Output Specification:
For each case, simply output the 5-digit starting position of the common suffix. If the two words have no common suffix, output “-1” instead.
Sample Input 1:
11111 22222 9
67890 i 00002
00010 a 12345
00003 g -1
12345 D 67890
00002 n 00003
22222 B 23456
11111 L 00001
23456 e 67890
00001 o 00010
Sample Output 1:
67890
Sample Input 2:
00001 00002 4
00001 a 10001
10001 s -1
00002 a 10002
10002 t -1
Sample Output 2:
-1
题目大意:存储单词,有些有共同后缀,相同的后缀则存在相同位置;若两单词有共同后缀,则找到存后缀的共同地址;若无输出-1;
分析:直接根据位置,存储结点数据。
然后根据起始位置s1,构造一个单链表(无需实际存储单链表),只是为相关的结点加上一个标志。
然后根据起始位置s2,在模拟单链表的过程中,若遇到带标志的结点,输出结点的位置,此位置就为所求。若未遇到,则无共同后缀。

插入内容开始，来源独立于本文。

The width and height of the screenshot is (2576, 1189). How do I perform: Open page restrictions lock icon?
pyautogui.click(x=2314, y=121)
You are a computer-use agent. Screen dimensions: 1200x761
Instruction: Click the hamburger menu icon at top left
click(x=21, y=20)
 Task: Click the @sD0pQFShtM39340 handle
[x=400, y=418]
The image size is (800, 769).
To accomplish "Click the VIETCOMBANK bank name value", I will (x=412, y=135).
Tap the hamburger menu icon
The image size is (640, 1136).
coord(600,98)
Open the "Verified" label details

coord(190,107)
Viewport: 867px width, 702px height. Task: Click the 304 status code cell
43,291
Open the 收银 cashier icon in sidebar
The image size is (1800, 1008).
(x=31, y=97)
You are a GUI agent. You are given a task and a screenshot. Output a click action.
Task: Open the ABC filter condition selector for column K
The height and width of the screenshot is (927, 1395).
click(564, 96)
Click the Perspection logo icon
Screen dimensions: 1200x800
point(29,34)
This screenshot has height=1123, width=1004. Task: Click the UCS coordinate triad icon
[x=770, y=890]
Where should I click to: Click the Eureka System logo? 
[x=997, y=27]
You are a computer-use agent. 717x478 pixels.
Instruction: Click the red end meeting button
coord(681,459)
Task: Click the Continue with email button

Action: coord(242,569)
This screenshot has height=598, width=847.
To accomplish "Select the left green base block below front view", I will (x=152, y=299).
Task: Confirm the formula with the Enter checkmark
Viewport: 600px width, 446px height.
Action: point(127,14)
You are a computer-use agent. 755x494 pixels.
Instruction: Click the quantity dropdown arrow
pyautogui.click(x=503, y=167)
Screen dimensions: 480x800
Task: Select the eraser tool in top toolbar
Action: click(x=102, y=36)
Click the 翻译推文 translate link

参考代码:最后一个测试用例无法通过,原因为超时;但是思路是正确的,使用数组的话,就不存在这个问题。
#include<iostream>
#include<vector>
#include<cstdio>
#include<map>
using namespace std;
struct node {
int pos;
int next;
int tag = 0;
};
int main()
{
int s1, s2, n, pos, next;
char ch;
map<int, node>link;
node temp;
cin >> s1 >> s2 >> n;
for(int i=1;i<=n;i++)
{
cin >> pos >> ch >> next;
temp.pos = pos; temp.next = next;
link[pos] = temp;
}
while (s1!=-1)
{
link[s1].tag = 1;
s1 = link[s1].next;
}
while (s2!=-1)
{
if (link[s2].tag == 1)
{
printf("%05d", s2);
return 0;
}
s2 = link[s2].next;
}
cout << "-1";
return 0;
}使用数组的,成功的代码(来自别处)
#include <cstdio>
using namespace std;
struct NODE {
char key;
int next;
bool flag;
}node[100000];
int main() {
int s1, s2, n, a, b;
scanf_s("%d%d%d", &s1, &s2, &n);
char data;
for (int i = 0; i < n; i++) {
scanf_s("%d %c %d", &a, &data, &b);
node[a] = { data, b, false };
}
for (int i = s1; i != -1; i = node[i].next)
node[i].flag = true;
for (int i = s2; i != -1; i = node[i].next) {
if (node[i].flag == true) {
printf("%05d", i);
return 0;
}
}
printf("-1");
return 0;
}